- Location: 1031 Bienveneda Ave Pacific Palisades, Los Angeles, California, U.S.
- Denomination: Episcopal
- Website: stmatthews.com stmatthewschool.com

Architecture
- Architect(s): Frederick Earl Emmons (first church) Moore Ruble Yudell (second church)
- Completed: 1983

Administration
- Diocese: Episcopal Diocese of Los Angeles

Clergy
- Rector: Rev. Bruce A. Freeman, Rev. KC Robertson, Rev. Stephen Smith

= St. Matthew's Episcopal Church and School (Pacific Palisades, California) =

Episcopal church and school in Pacific Palisades, California

The Parish of Saint Matthew is an Episcopal church and lower school in Pacific Palisades, Los Angeles. The original church was destroyed during the 1978 Agoura-Malibu firestorm. It was rebuilt in 1983. On January 8, 2025, the church was damaged and several school buildings were destroyed in the Palisades Fire.

== History ==
St. Matthew's Parish was founded in 1941. The first church was built by the architect Frederick Earl Emmons. On May 2, 1949, an Episcopal preschool on Swarthmore Avenue was opened for twenty-four children. The parish moved to a 28-acre lot on Bienveneda Avenue at the Garland Ranch in 1953 and an elementary school was added with over two-hundred students. The original church building was destroyed by the 1978 Agoura-Malibu firestorm. The congregation hired the architectural firm Moore Ruble Yudell to build a new church building, which was completed in 1983.

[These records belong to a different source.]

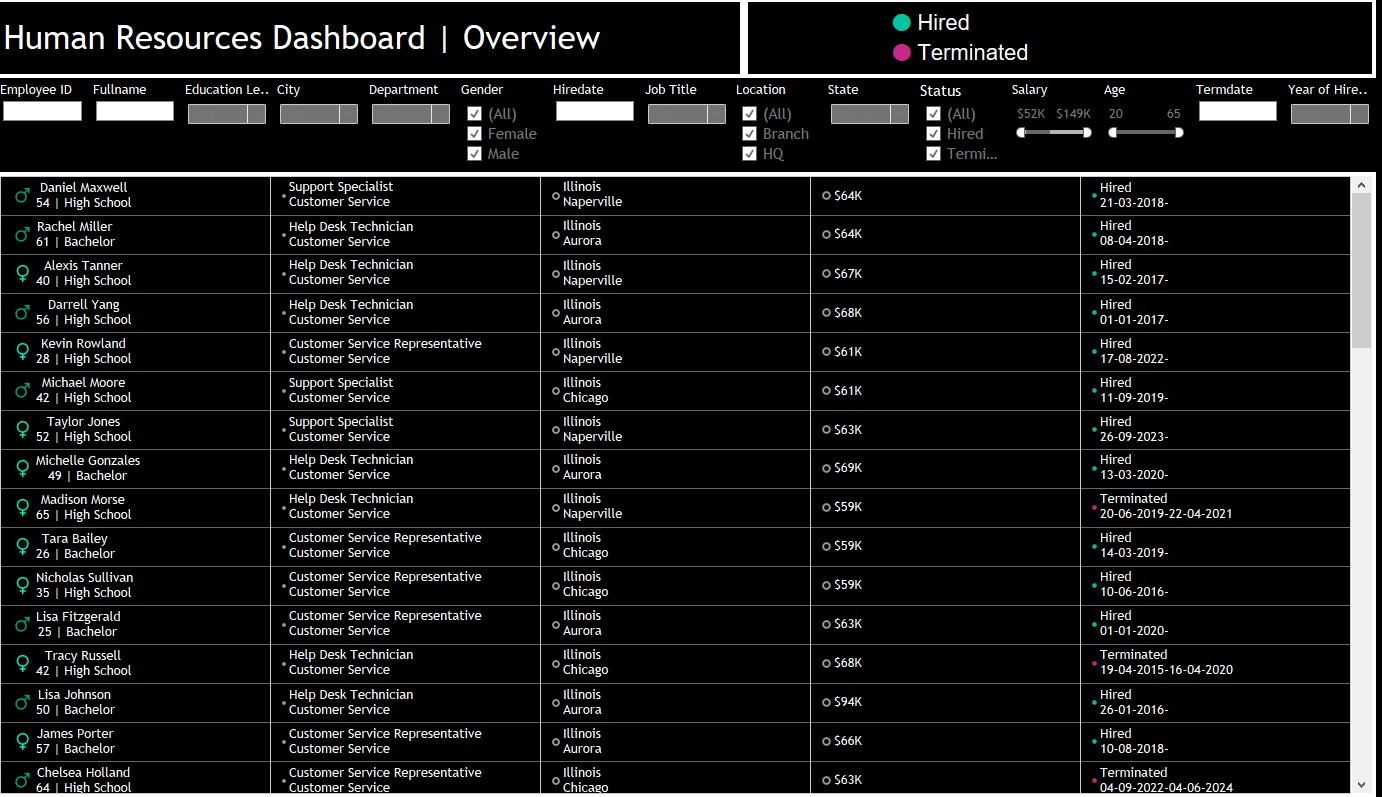The image size is (1382, 797).
Task: Open the Job Title dropdown
Action: [716, 114]
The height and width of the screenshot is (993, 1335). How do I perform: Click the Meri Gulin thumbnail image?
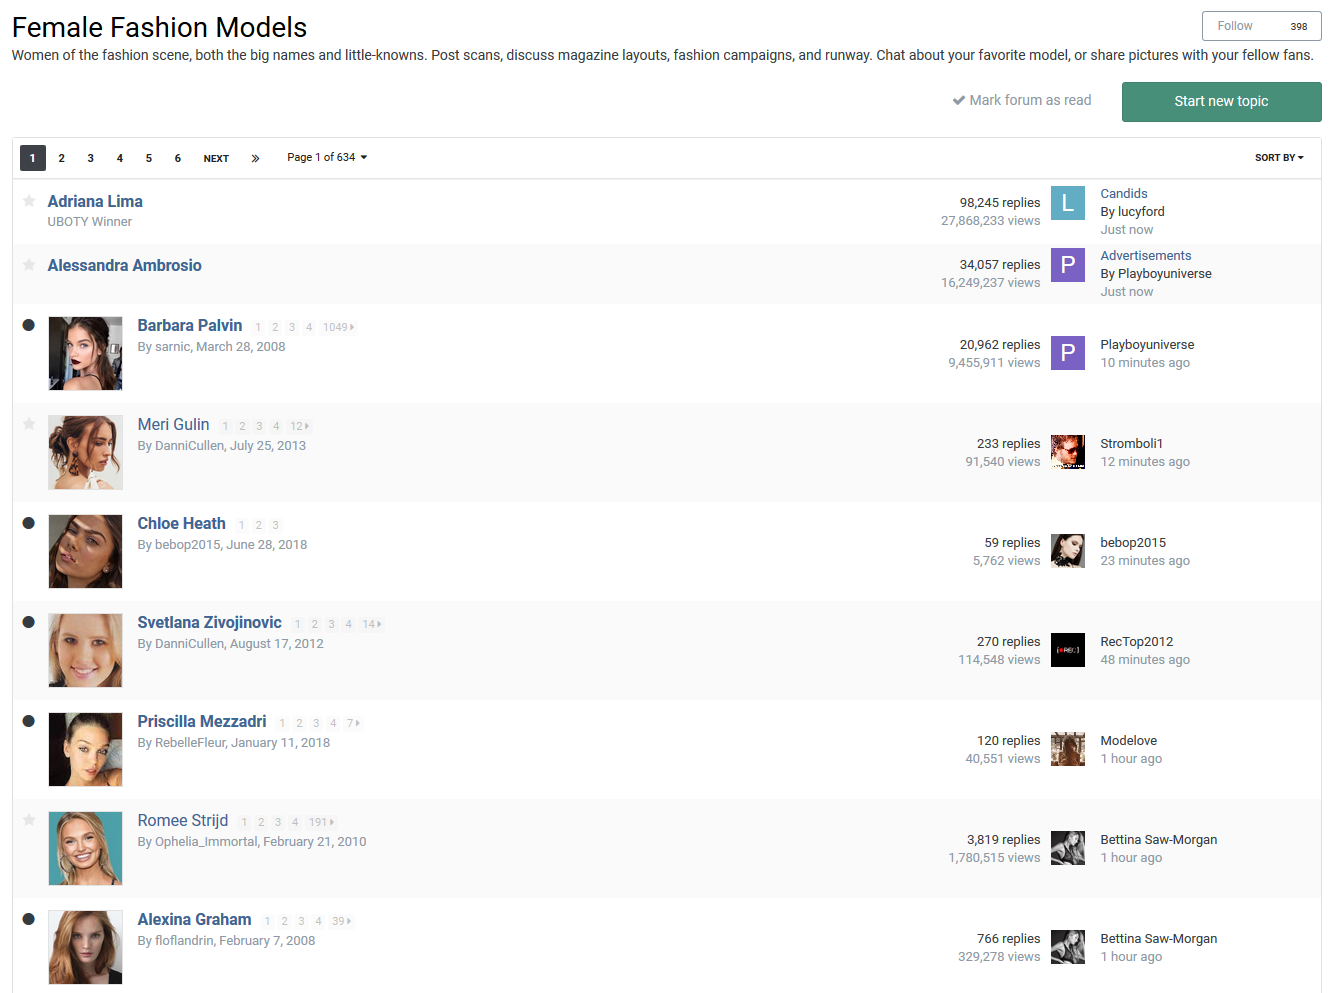pyautogui.click(x=86, y=452)
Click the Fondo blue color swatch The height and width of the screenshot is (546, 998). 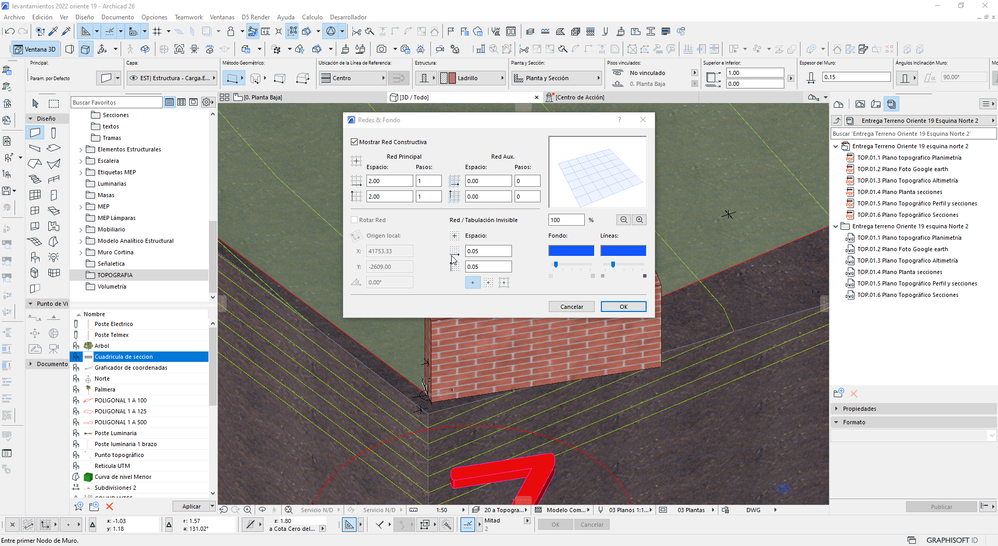pos(571,250)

The congregation is part of the Episcopal Diocese of Los Angeles.

The funerals for actors Charlton Heston and Edward Andrews were held at St. Matthew's.

On January 8, 2025 the church was damaged and the school was destroyed by the Palisades Fire. The church and school were evacuated the day before the fire reached the parish.

On October 19, 2025 the parish would reopen for Sunday services.